## [Task to carry out]
Starting at the line containing "Given: Open the BTS #4 highlight circle" and ending at the line containing "This screenshot has", transcribe the listing below exactly. Keep both end lines, skip the pictures, and copy nothing else.

## [Task input]
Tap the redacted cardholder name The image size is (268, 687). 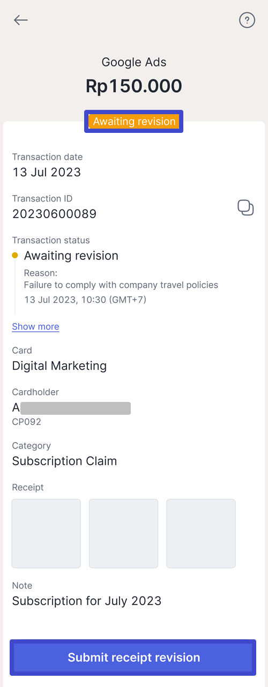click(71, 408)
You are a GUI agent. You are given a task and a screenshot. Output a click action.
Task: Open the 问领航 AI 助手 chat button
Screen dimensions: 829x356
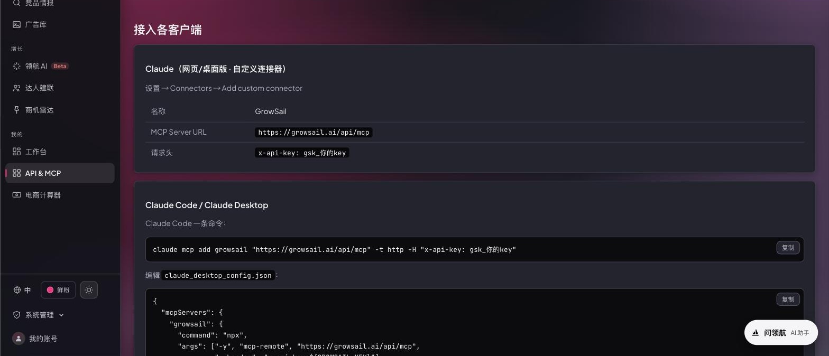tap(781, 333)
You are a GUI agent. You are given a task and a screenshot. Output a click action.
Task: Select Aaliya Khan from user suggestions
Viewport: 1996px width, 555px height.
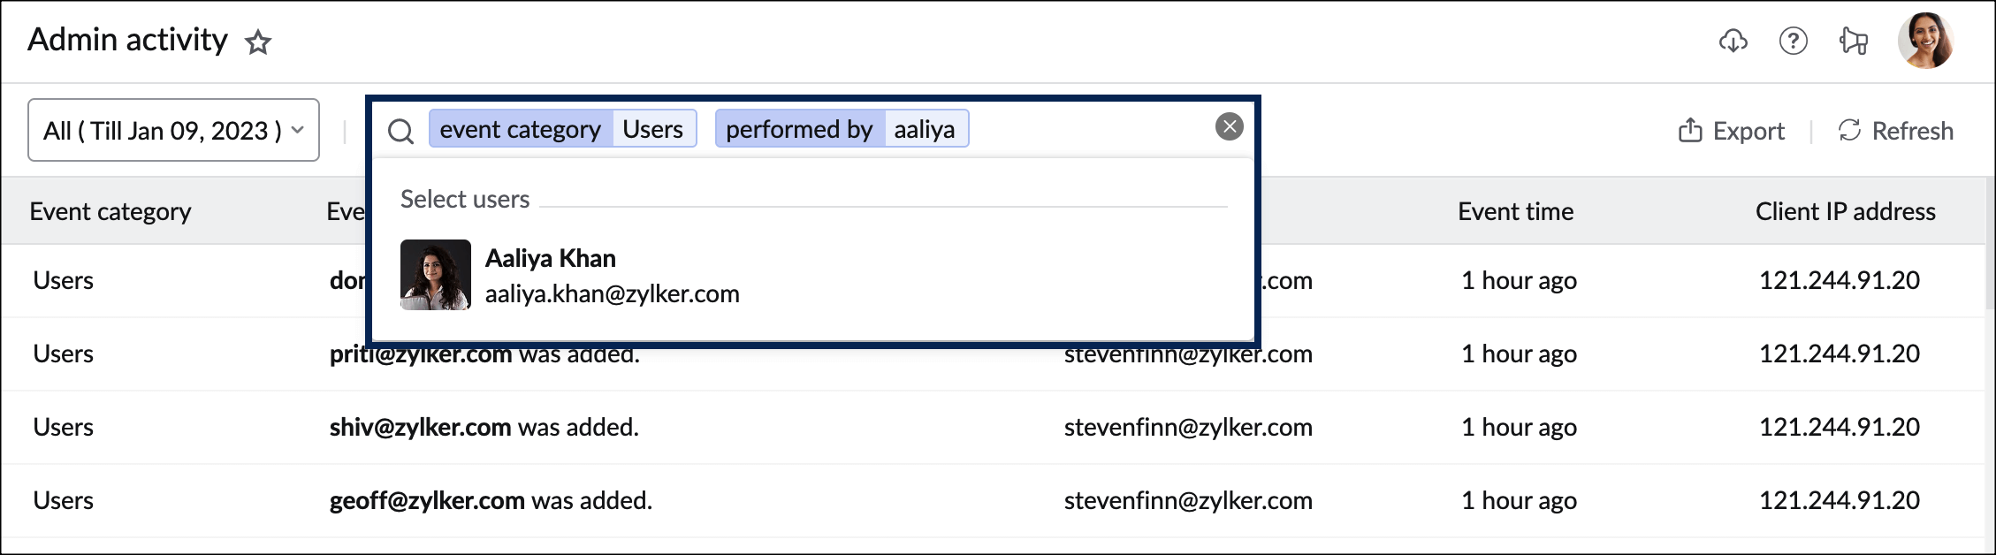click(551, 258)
--
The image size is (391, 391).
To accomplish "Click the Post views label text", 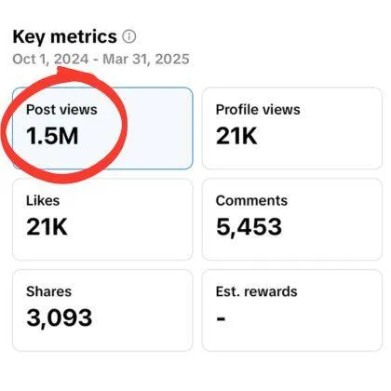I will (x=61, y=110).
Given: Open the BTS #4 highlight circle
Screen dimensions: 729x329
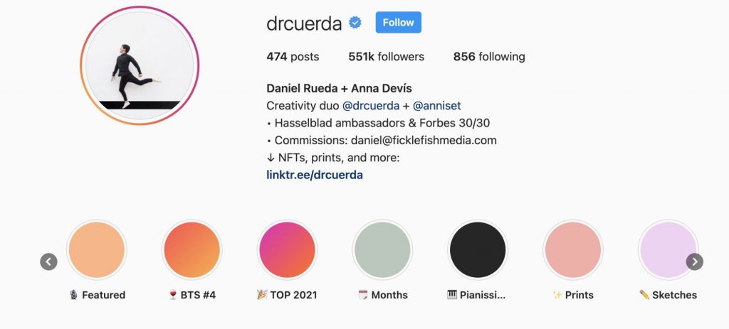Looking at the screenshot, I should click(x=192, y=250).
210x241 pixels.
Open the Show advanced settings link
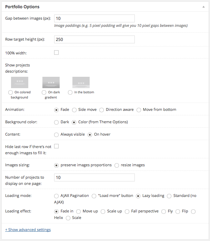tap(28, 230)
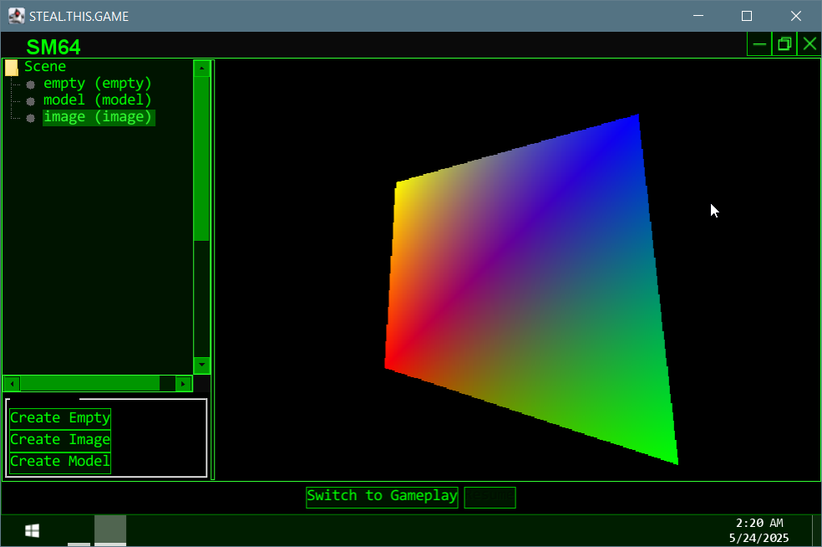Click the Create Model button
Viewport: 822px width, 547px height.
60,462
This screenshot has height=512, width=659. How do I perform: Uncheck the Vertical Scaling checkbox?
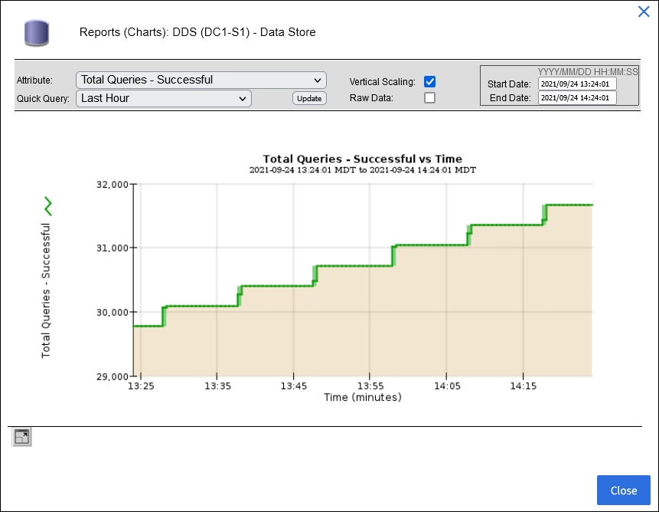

## [Your response]
Given: Open the BTS #4 highlight circle
Screen dimensions: 729x329
Looking at the screenshot, I should click(x=192, y=250).
210x241 pixels.
Open the Show advanced settings link
tap(28, 230)
Click the Create Model button
Viewport: 822px width, 547px height.
60,462
This screenshot has height=512, width=659. How do I perform: Uncheck the Vertical Scaling checkbox?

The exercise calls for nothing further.